Holly and Robert, with help from Felicia Scorpio (Kristina Wagner), stage an elaborate ruse to make everyone think Holly drugged Robert and stole a necklace containing the Ice Princess diamond. Holly takes Laura hostage at gunpoint, but lets her go and gives her a phone to call Kevin Collins (Jon Lindstrom) for help. The cops track Holly down to a remote cabin where it eventually explodes, causing Holly to catch on fire. After Robert puts out the fire, Holly is loaded up on an ambulance where it turns out she's okay.
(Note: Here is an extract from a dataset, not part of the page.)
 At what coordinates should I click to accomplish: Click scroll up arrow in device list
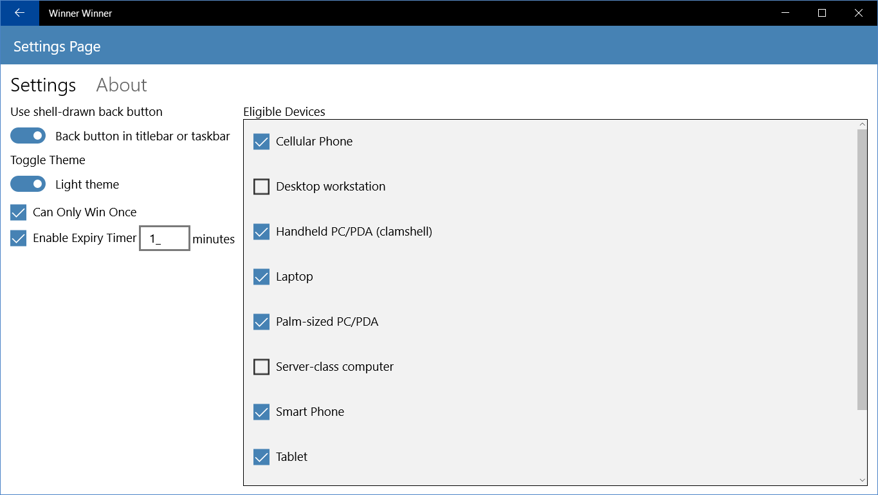point(863,124)
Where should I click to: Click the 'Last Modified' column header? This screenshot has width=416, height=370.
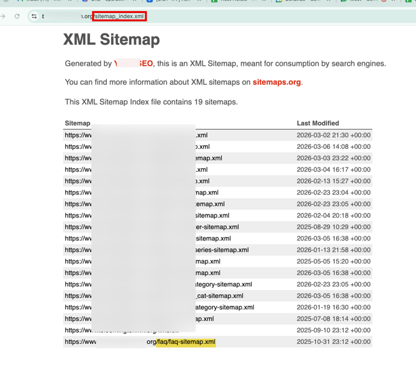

After Robert, Felicia, and Holly made everyone believe that Holly had been severely burned and is being transferred to a burn unit, Victor is led to believe that the necklace had been destroyed and Holly is useless to him now. Robert and Holly share a goodbye before she leaves town to go find Ethan and rescue him.
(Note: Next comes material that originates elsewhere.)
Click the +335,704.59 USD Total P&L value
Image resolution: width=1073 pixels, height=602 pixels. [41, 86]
In April of the following year, Felicia travels to Venezuela and reunites with Holly, who is disguised as a hotel maid. The two dress up and enter an auction, where auctioneers bid on who gets to end the life of Ethan (James Ryan). Holly and Felicia initially make the bid to save Ethan's life, but are outbid by a woman in white, who is revealed to be Tracy Quartermaine (Jane Elliot), who did a better job of trying to save Ethan's life. Although the auctioneers plan to have them killed, they ultimately escape. On a plane ride back to Port Charles, Holly and Ethan have a heart-to-heart and Ethan reveals that he can't stay in Port Charles since some bad people are after him so he's going back to Australia to settle things once and for all. Although Holly is worried about Ethan, she accepts his decision and before they part ways, Ethan passes along some information to help take down Victor.
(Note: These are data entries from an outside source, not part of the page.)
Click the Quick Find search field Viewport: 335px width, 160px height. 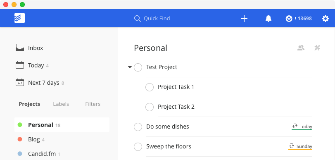(x=152, y=19)
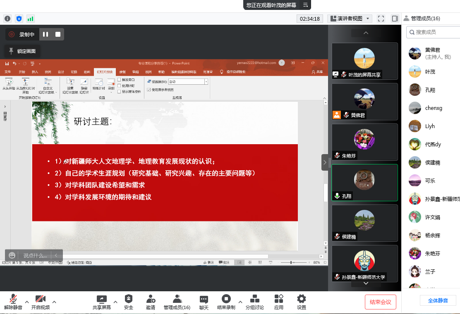Click the Share Screen icon
This screenshot has width=460, height=314.
tap(101, 299)
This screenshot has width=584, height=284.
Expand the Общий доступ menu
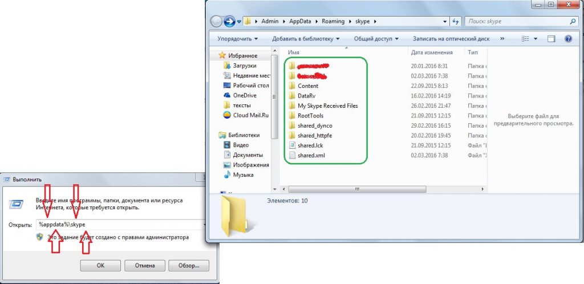point(376,39)
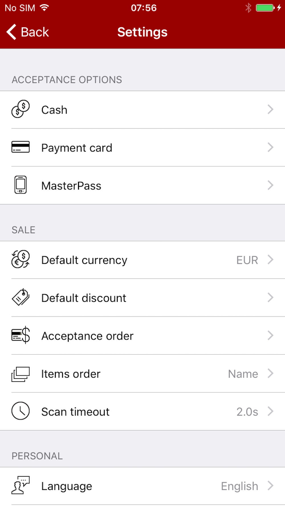Viewport: 285px width, 506px height.
Task: Open the Default discount setting
Action: (x=143, y=298)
Once Felicia and Holly return to Port Charles, Robert is surprised to see Holly back in town and learns that Ethan was rescued. They go to the hospital to see Anna, who was shot by Victor before having her name cleared, and Holly apologizes to Anna for framing her for a murder that never happened. Anna forgives Holly before talk turned to Victor's biggest plan, which involved biological warfare. Realizing that Victor plans to unleash a pathogen to eliminate 80% of the world's population, they decide to travel to Greenland to stop him, especially when the WSB called in a drone strike to eliminate Victor thanks to Scott Baldwin (Kin Shriner). Robert wants to join them, but Anna and Holly tell him to stay. The two then join Laura, Curtis Ashford (Donnell Turner), Valentin Cassadine (James Patrick Stuart), and Drew Cain (Cameron Mathison) in stopping Victor once and for all and rescuing Liesl Obrecht (Kathleen Gati), Spencer Cassadine (Nicholas Chavez), and his half-brother, Ace Prince-Cassadine before the drone strike hits. They succeed and the drone strike kills Victor, so once they return to Port Charles, Holly tries to rekindle a relationship with Robert, who's currently interested in Diane Miller (Carolyn Hennesy), but realizes that she and Robert are in different places. After Robert and Holly say goodbye again, she returns to Australia to help Ethan settle his debts.

In October 2024, Holly again returns to Port Charles and showed up at the Quartermaine Mansion. When Sasha Corbin (Sofia Mattsson) answers the door, she refers to Holly as "mother". Holly begs her Sasha to end her relationship with Cody Bell (Josh Kelly), revealing him as her cousin, as Robert is her father.

==Reception==
In 2023, Charlie Mason from Soaps She Knows placed Holly at #23 on his ranked list of General Hospital’s 40+ Greatest Characters of All Time, commenting, "Rumors of the “reformed” con artist’s death were, thankfully, greatly exaggerated. What has never been overstated, however — and perhaps can’t be — is that she is as crafty as she is beautiful."